Le premier bénéfice est sans doute la stimulation. Si quelqu’un, en dehors du groupe des chrétiens, réalise de tels prodiges, n’importe lequel des chrétiens peut certainement y prétendre également. Et si quelqu’un vit des vertus évangéliques sans être disciple du Christ, quel exemple et quelle stimulation donne-t-il aux disciples ! Pour peu que nous nous laissions mettre en question…

Le bénéfice est grand également pour la compréhension que l’on peut avoir de soi-même. Les œuvres ne sont pas seulement conformes à l’évangile, elles sont aussi conformes à l’identité et à la mission de leur auteur. Nous avons tous une manière de mettre l’évangile en actes qui correspond à nos talents et à notre place dans le Royaume. Ainsi, aucun homme n’est interchangeable avec un autre. Des missions peuvent être abandonnées ou transmises, déposées ou reprises, mais ce que chacun peut faire – ou aurait pu faire – est autant unique que nous. Dans les œuvres de charité, la concurrence ne peut exister.
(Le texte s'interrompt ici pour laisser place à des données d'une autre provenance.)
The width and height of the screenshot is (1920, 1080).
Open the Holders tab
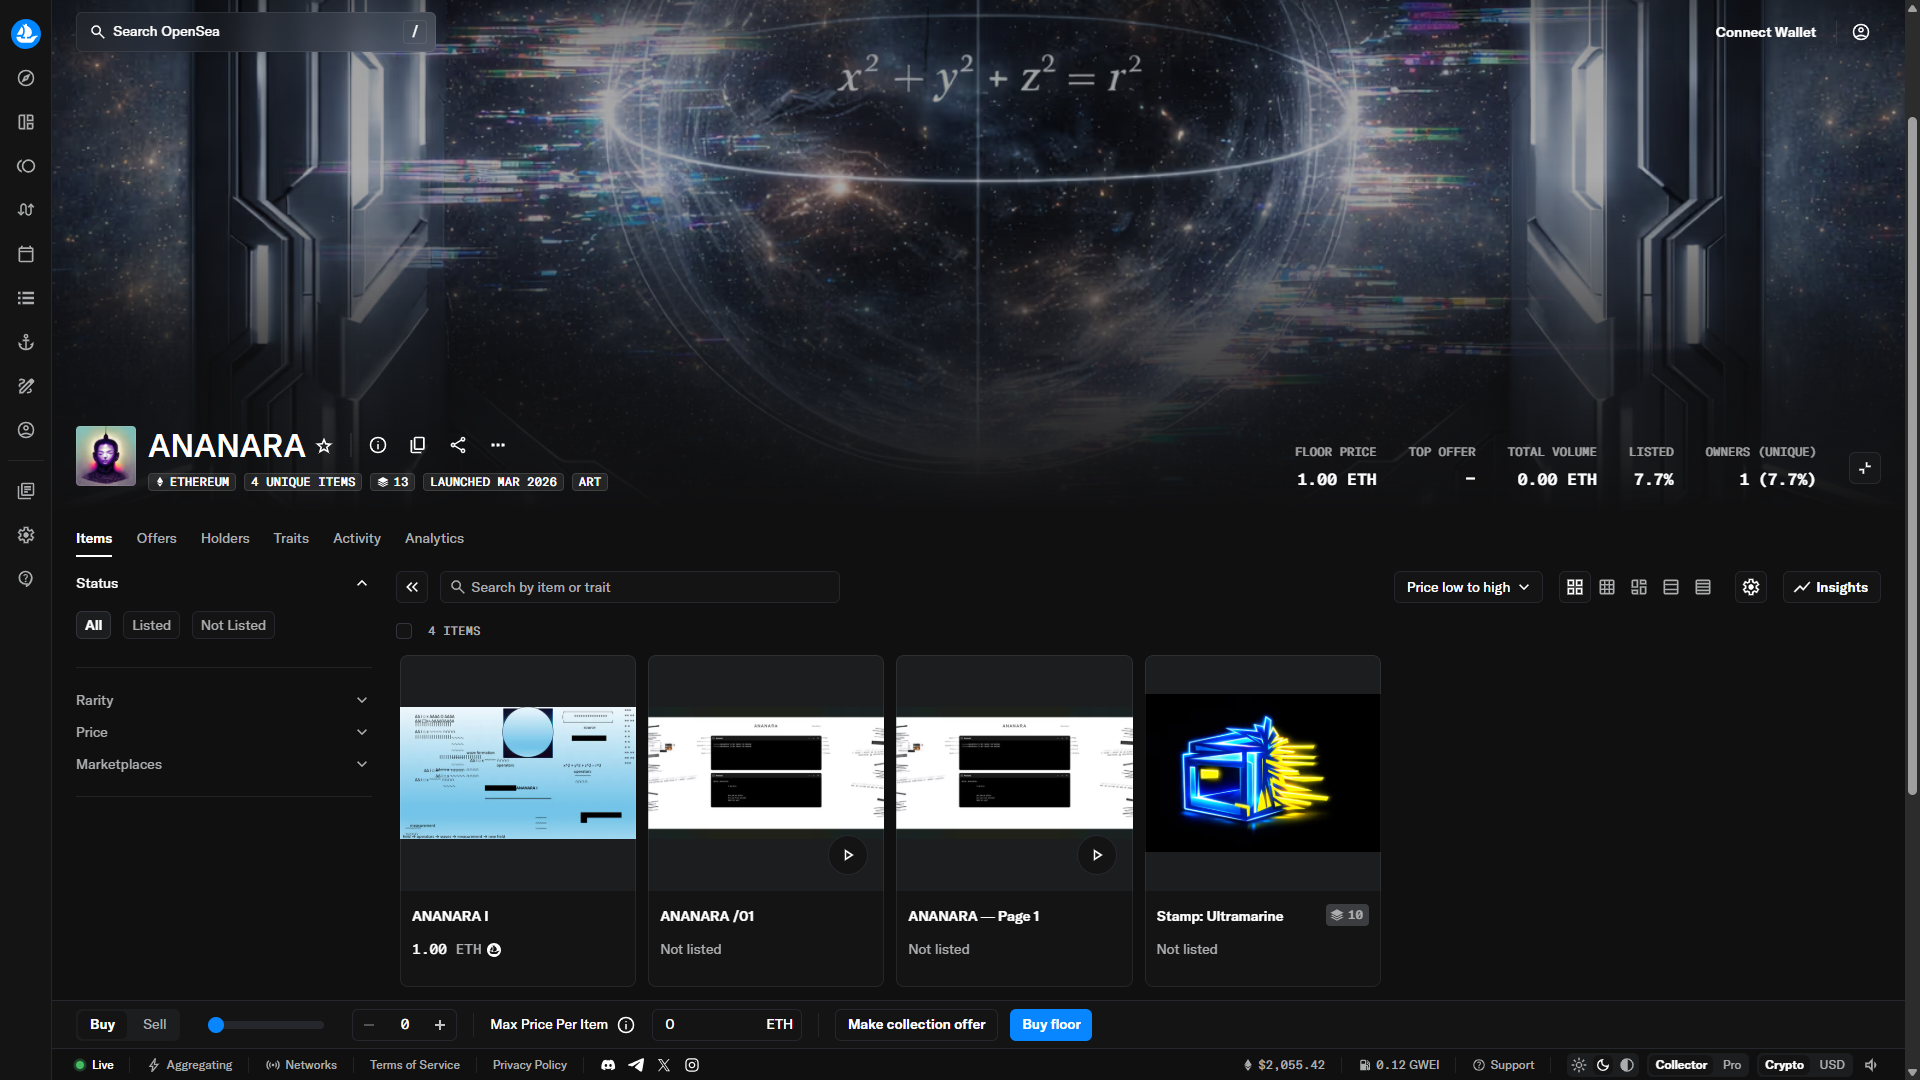coord(225,538)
Enfin, cette occasion de changer notre regard sur la pratique des préceptes évangéliques devient pour nous l’occasion de vivre autrement la pratique. Il est facile de ne garder en tête qu’une liste de « devoirs » chrétiens : rendre service aux autres, donner sans rien attendre en retour, habiller celui qui est nu, donner à boire à celui qui a soif, etc. En un mot : expérimenter qu’il y a plus de joie à donner qu’à recevoir. Mais Jésus inverse à présent le mouvement : « celui qui vous donnera un verre d’eau au nom de votre appartenance au Christ, amen, je vous le dis, il ne restera pas sans récompense ». Notre qualité de chrétien nous prédispose également à recevoir sans espérer rendre en retour, pour le bonheur de celui qui prend soin du Christ en nous. Voilà une occasion de beaucoup grandir en humilité, une occasion aussi de manifester de la gratitude envers celui qui agit avec justice. Cela est aussi important qu’agir avec justice. Cette situation nous rappelle que nous dépendons en toute chose de la grâce de Dieu. Ce faisant, notre prochain chasse de nos cœurs les démons de la suffisance et de la domination.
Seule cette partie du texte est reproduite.